= Kylie Shea =

American ballet dancer (born 1986)

Kylie Shea Lewallen (born May 6, 1986), known professionally as Kylie Shea, is an American ballet dancer. She is a former principal dancer with Spectrum Dance Theater.

== Biography ==
Lewallen was born on May 6, 1986, in Los Angeles, California. She is the younger sister of Scott Lewallen, an actor and co-founder of Grindr. She started training in classical ballet when she was eight years old at Dance Peninsula Ballet. She was a member of her high school's dance team, serving as captain her junior and senior years. She moved to Seattle, where she was a principal dancer with Spectrum Dance Theater for four years. She retired from the classical stage and moved back to Los Angeles to pursue a career as a commercial dancer.

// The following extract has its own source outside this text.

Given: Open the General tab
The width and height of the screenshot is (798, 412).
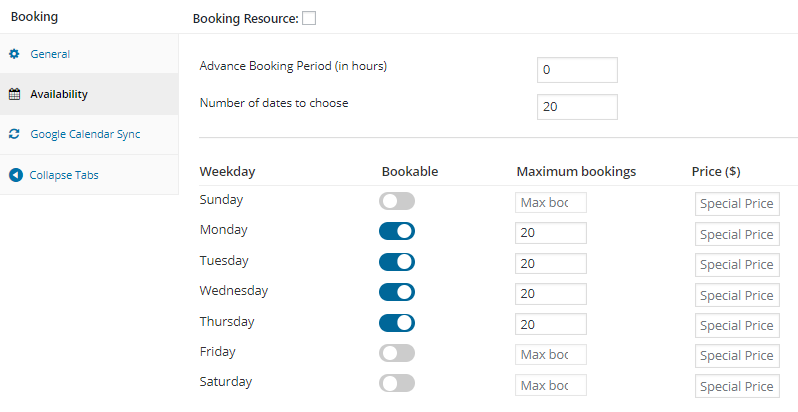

Lewallen has been featured in the American television series Glee and in Bruno Mars' music video for his song "Gorilla" as a dancer. She has also performed live with Mars, Ariana Grande, and Adam Lambert. In May 2018 she starred in a music video for the song "Remind Me to Forget" by Kygo and Miguel.

In June 2016 Lewallen founded #PointeChronicles, a ballet improvisation project on social media platforms. In February 2018 she spoke out about the importance of body positivity in the dance industry.

She is the author of a children's book, Save Your Tears For the Stage. She also is the creator and designer behind F'Lingerie, a line of lingerie.

Lewallen danced with Rob McElhenney in a five-minute-long contemporary dance work in the 2018 episode "Mac Finds His Pride", of the American sitcom It's Always Sunny in Philadelphia.

Kylie Shea appears in 2023 movie Magic Mike's Last Dance.